Application programming interface (API) 320 allows a user of data
processing system 300, an individual, or a software routine, to
invoke system capabilities using a standard consistent interface
without concern for how the particular functionality is
implemented. Application software 330 may run, for example, on
operating system 310. Application software 330 represents any
number of software applications designed to react to data to
provide the desired functionality the user seeks. The software
applications represented by application software 330 may include
those software applications necessary to handle data, video,
graphics, photos, or text. Embodiments of the present invention may
be implemented within application software 330 in these
examples.
[0036] Processor 340, such as, for example, processor 202 in FIG.
2, performs the basic operations in data processing system 300.
Processor 340 may, for example, display information on graphical
user interface (GUI) 380. GUI 380 has a plurality of picture
elements, collectively referred to as a screen, which may define
the appearance of a user interface environment displayed on GUI
380. GUI 380 screen contents and, therefore, the appearance of the
user interface environment, may be controlled or altered by
application software 330 or operating system 310 either
individually or in combination.
[0037] Operating system 310, application software 330, or both, may
employ user input devices 350 in order to obtain input from a user.

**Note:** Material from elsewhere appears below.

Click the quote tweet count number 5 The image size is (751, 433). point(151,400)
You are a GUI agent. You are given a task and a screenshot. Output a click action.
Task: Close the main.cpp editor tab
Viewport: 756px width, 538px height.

User input devices 350 may include pointing device 360 and keyboard
370, such as, for example, mouse 110 and keyboard 106 in FIG. 1, or
any other input device known to those of skill in the art. User
input devices 350 may be used, for example, to manipulate a window
frame or panes contained within a multi-pane window system
displayed on GUI 380. However, embodiments of the present invention
are not restricted to utilizing user input devices 350 for the sole
purpose of manipulating window frames and panes. User input devices
350 may be used for any purpose necessary to accomplish the
processes for different embodiments of the present invention.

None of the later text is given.